» **TASK DIRECTIONS**: Every single entry needs to appear again exactly as given.

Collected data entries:
<<<<

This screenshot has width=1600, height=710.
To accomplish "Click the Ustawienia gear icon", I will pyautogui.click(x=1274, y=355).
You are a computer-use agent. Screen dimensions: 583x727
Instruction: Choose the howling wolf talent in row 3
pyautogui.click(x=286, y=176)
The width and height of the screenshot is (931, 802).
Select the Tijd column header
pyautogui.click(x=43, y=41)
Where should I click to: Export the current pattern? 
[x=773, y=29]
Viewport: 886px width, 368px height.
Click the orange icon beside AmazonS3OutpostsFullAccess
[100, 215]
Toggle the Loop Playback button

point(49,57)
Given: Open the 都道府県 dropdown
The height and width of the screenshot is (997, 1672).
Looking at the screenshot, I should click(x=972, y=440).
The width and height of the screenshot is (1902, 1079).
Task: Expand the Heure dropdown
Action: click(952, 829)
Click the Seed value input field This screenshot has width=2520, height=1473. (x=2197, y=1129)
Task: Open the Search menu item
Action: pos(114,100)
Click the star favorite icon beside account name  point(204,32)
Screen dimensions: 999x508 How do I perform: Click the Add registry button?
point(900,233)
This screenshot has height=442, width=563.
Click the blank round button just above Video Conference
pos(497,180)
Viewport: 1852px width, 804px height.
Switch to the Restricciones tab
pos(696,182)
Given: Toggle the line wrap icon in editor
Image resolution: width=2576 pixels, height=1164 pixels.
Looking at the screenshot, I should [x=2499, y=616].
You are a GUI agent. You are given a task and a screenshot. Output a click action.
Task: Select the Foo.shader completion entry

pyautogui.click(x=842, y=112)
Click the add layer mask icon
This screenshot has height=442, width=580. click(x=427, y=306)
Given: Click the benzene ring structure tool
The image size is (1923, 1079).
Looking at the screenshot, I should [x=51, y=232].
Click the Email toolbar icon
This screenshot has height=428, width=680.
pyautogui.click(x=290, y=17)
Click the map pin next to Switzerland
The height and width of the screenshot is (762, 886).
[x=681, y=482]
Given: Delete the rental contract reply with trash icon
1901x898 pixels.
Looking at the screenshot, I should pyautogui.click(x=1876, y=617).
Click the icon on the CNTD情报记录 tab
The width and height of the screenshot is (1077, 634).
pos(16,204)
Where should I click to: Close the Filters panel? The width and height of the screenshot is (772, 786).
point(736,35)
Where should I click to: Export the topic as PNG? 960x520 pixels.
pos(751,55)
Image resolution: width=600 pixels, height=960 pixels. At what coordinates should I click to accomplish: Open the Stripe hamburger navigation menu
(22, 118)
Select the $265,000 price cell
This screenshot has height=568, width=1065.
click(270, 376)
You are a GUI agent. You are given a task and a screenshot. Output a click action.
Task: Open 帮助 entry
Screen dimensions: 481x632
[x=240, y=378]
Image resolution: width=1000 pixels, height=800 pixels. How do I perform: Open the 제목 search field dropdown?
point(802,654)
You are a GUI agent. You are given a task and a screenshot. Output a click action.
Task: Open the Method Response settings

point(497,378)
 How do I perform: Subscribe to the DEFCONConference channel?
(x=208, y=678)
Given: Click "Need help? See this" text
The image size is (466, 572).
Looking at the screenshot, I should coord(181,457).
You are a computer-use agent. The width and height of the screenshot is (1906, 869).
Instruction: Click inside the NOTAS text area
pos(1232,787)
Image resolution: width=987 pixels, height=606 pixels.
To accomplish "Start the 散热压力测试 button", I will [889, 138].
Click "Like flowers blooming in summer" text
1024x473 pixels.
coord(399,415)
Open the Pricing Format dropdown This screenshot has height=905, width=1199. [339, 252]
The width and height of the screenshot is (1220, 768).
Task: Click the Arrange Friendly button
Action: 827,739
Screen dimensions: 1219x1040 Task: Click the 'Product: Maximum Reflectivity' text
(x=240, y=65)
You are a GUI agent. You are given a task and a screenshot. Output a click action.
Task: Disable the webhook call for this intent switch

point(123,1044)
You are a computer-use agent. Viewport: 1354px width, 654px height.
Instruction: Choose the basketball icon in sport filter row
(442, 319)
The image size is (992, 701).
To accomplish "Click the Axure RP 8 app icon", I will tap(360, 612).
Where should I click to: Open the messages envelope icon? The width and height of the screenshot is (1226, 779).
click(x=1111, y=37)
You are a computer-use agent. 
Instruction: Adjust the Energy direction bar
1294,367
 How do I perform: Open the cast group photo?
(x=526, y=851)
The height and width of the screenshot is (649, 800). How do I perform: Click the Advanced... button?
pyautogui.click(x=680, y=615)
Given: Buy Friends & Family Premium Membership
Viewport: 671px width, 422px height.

>>>>

» **RESPONSE TO THE TASK**:
This screenshot has width=1600, height=710.
To accomplish "Click the Ustawienia gear icon", I will pyautogui.click(x=1274, y=355).
You are a computer-use agent. Screen dimensions: 583x727
Instruction: Choose the howling wolf talent in row 3
pyautogui.click(x=286, y=176)
The width and height of the screenshot is (931, 802).
Select the Tijd column header
pyautogui.click(x=43, y=41)
Where should I click to: Export the current pattern? 
[x=773, y=29]
Viewport: 886px width, 368px height.
Click the orange icon beside AmazonS3OutpostsFullAccess
[100, 215]
Toggle the Loop Playback button

point(49,57)
Given: Open the 都道府県 dropdown
The height and width of the screenshot is (997, 1672).
Looking at the screenshot, I should click(x=972, y=440).
The width and height of the screenshot is (1902, 1079).
Task: Expand the Heure dropdown
Action: click(952, 829)
Click the Seed value input field This screenshot has width=2520, height=1473. (x=2197, y=1129)
Task: Open the Search menu item
Action: pos(114,100)
Click the star favorite icon beside account name  point(204,32)
Screen dimensions: 999x508 How do I perform: Click the Add registry button?
point(900,233)
This screenshot has height=442, width=563.
Click the blank round button just above Video Conference
pos(497,180)
Viewport: 1852px width, 804px height.
Switch to the Restricciones tab
pos(696,182)
Given: Toggle the line wrap icon in editor
Image resolution: width=2576 pixels, height=1164 pixels.
Looking at the screenshot, I should [x=2499, y=616].
You are a GUI agent. You are given a task and a screenshot. Output a click action.
Task: Select the Foo.shader completion entry

pyautogui.click(x=842, y=112)
Click the add layer mask icon
This screenshot has height=442, width=580. click(x=427, y=306)
Given: Click the benzene ring structure tool
The image size is (1923, 1079).
Looking at the screenshot, I should [x=51, y=232].
Click the Email toolbar icon
This screenshot has height=428, width=680.
pyautogui.click(x=290, y=17)
Click the map pin next to Switzerland
The height and width of the screenshot is (762, 886).
[x=681, y=482]
Given: Delete the rental contract reply with trash icon
1901x898 pixels.
Looking at the screenshot, I should pyautogui.click(x=1876, y=617).
Click the icon on the CNTD情报记录 tab
The width and height of the screenshot is (1077, 634).
pos(16,204)
Where should I click to: Close the Filters panel? The width and height of the screenshot is (772, 786).
point(736,35)
Where should I click to: Export the topic as PNG? 960x520 pixels.
pos(751,55)
Image resolution: width=600 pixels, height=960 pixels. At what coordinates should I click to accomplish: Open the Stripe hamburger navigation menu
(22, 118)
Select the $265,000 price cell
This screenshot has height=568, width=1065.
click(270, 376)
You are a GUI agent. You are given a task and a screenshot. Output a click action.
Task: Open 帮助 entry
Screen dimensions: 481x632
[x=240, y=378]
Image resolution: width=1000 pixels, height=800 pixels. How do I perform: Open the 제목 search field dropdown?
point(802,654)
You are a GUI agent. You are given a task and a screenshot. Output a click action.
Task: Open the Method Response settings

point(497,378)
 How do I perform: Subscribe to the DEFCONConference channel?
(x=208, y=678)
Given: Click "Need help? See this" text
The image size is (466, 572).
Looking at the screenshot, I should coord(181,457).
You are a computer-use agent. The width and height of the screenshot is (1906, 869).
Instruction: Click inside the NOTAS text area
pos(1232,787)
Image resolution: width=987 pixels, height=606 pixels.
To accomplish "Start the 散热压力测试 button", I will [889, 138].
Click "Like flowers blooming in summer" text
1024x473 pixels.
coord(399,415)
Open the Pricing Format dropdown This screenshot has height=905, width=1199. [339, 252]
The width and height of the screenshot is (1220, 768).
Task: Click the Arrange Friendly button
Action: 827,739
Screen dimensions: 1219x1040 Task: Click the 'Product: Maximum Reflectivity' text
(x=240, y=65)
You are a GUI agent. You are given a task and a screenshot. Output a click action.
Task: Disable the webhook call for this intent switch

point(123,1044)
You are a computer-use agent. Viewport: 1354px width, 654px height.
Instruction: Choose the basketball icon in sport filter row
(442, 319)
The image size is (992, 701).
To accomplish "Click the Axure RP 8 app icon", I will tap(360, 612).
Where should I click to: Open the messages envelope icon? The width and height of the screenshot is (1226, 779).
click(x=1111, y=37)
You are a computer-use agent. 
Instruction: Adjust the Energy direction bar
1294,367
 How do I perform: Open the cast group photo?
(x=526, y=851)
The height and width of the screenshot is (649, 800). How do I perform: Click the Advanced... button?
pyautogui.click(x=680, y=615)
Given: Buy Friends & Family Premium Membership
Viewport: 671px width, 422px height.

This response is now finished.